Thursday, January 21, 2010
yo-yo #71: duncan o-boy
yeah, i know. it's been a long time. i don't owe any kind of explanation. i've always intended to update it when and if i have something to say.
i received this yo-yo for xmas. it was in my stocking along with a few other nifty trinkets (an old 'whirl king', several packs of ancient cheerio string, one of those silver gorham yo-yo's, and an autographed trading card of my very good friend, mr. john higby - with whom i am presently collaborting). in our family, my mom does a lot of the big-box shopping, and wraps them in thick, fine paper with a crisp brilliance that i will never be able to emulate. but the stockings are my dad's exclusive province. he loves it, and though my brother and i are all grown up now, our stockings are still replete, year after year, with small but shockingly relevant gifts. the o-boy stood out, however, as a yo-yo that i've always coveted.
one of the earliest models released by duncan following its buyout of the flores company, the first o-boys were essentially identical to the elliptically-profiled flores models of the day (we're talking about the 30's - old). those first models featured extra thick dowels for axles, and i can't imagine that they spun for very long at all. the model now in my collection materialized considerably later (don't have a date). the profile is a little wider and the axle is (thankfully) considerably thinner, so it actually spins pretty well. i can hit kwyjibo on a 50+ year-old yo-yo, which is kinda cool. shortly thereafter, it falls apart because the axle is not glued.
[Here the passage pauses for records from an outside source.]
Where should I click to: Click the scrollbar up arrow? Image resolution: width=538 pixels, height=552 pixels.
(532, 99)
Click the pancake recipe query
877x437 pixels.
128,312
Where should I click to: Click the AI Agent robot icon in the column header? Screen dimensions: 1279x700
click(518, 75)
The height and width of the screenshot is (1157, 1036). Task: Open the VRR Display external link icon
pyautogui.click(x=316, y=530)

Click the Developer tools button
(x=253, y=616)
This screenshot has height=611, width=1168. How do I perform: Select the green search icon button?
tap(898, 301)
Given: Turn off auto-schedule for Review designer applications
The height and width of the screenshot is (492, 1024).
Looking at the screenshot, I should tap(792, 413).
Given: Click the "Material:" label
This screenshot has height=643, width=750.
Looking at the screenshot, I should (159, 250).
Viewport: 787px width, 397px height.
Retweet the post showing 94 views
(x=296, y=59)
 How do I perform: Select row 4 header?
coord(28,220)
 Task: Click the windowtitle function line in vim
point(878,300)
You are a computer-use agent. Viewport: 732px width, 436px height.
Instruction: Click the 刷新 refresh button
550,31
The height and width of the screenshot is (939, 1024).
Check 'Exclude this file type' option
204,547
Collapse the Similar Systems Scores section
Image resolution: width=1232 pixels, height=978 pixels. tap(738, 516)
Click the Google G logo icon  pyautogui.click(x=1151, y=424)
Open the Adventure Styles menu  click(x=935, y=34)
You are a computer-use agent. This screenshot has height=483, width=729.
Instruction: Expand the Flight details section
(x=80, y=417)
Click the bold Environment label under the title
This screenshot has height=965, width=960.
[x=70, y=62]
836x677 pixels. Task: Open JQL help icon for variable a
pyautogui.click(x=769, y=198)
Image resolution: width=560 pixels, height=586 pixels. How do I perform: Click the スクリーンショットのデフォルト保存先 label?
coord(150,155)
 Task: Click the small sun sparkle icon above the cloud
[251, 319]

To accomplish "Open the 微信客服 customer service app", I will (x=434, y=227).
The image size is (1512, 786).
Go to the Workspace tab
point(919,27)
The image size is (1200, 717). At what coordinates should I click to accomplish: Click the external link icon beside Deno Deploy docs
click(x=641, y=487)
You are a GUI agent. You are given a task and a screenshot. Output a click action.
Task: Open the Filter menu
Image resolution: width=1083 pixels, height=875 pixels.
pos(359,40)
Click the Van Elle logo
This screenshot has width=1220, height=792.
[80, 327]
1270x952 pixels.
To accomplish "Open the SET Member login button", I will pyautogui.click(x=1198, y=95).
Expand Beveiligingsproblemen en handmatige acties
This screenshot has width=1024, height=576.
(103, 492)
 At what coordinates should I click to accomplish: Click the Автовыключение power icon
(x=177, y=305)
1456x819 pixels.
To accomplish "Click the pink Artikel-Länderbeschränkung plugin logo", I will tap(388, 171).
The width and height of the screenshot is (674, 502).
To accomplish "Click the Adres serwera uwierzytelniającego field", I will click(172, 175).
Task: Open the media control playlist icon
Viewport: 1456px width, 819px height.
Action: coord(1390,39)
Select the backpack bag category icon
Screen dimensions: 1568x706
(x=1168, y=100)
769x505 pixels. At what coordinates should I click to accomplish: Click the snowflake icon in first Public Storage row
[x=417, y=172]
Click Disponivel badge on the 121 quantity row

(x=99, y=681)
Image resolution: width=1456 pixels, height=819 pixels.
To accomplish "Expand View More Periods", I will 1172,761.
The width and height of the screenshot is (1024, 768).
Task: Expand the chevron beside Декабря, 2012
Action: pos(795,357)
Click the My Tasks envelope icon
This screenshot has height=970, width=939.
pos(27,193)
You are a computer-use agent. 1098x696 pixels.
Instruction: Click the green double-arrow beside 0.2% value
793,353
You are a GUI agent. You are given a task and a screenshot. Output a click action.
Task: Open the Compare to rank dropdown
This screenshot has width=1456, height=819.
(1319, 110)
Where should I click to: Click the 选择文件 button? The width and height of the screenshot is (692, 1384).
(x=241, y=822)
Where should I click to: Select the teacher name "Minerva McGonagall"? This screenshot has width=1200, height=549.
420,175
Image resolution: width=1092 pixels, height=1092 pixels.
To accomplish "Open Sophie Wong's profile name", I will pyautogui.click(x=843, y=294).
my dad scored all of this stuff on ebay. he's become a total ebay-junky, scouring the site for auctions of old original ansel adams yosemite photographs, 1st edition copies of john muir books and ancient medical tomes. he and my mom are collector-types. they keep everything, and each corner of their home sports some manner of miscellanea. while the untrained eye may waltz in and not understand the crumbling detritus, i see it as the substance of my youth.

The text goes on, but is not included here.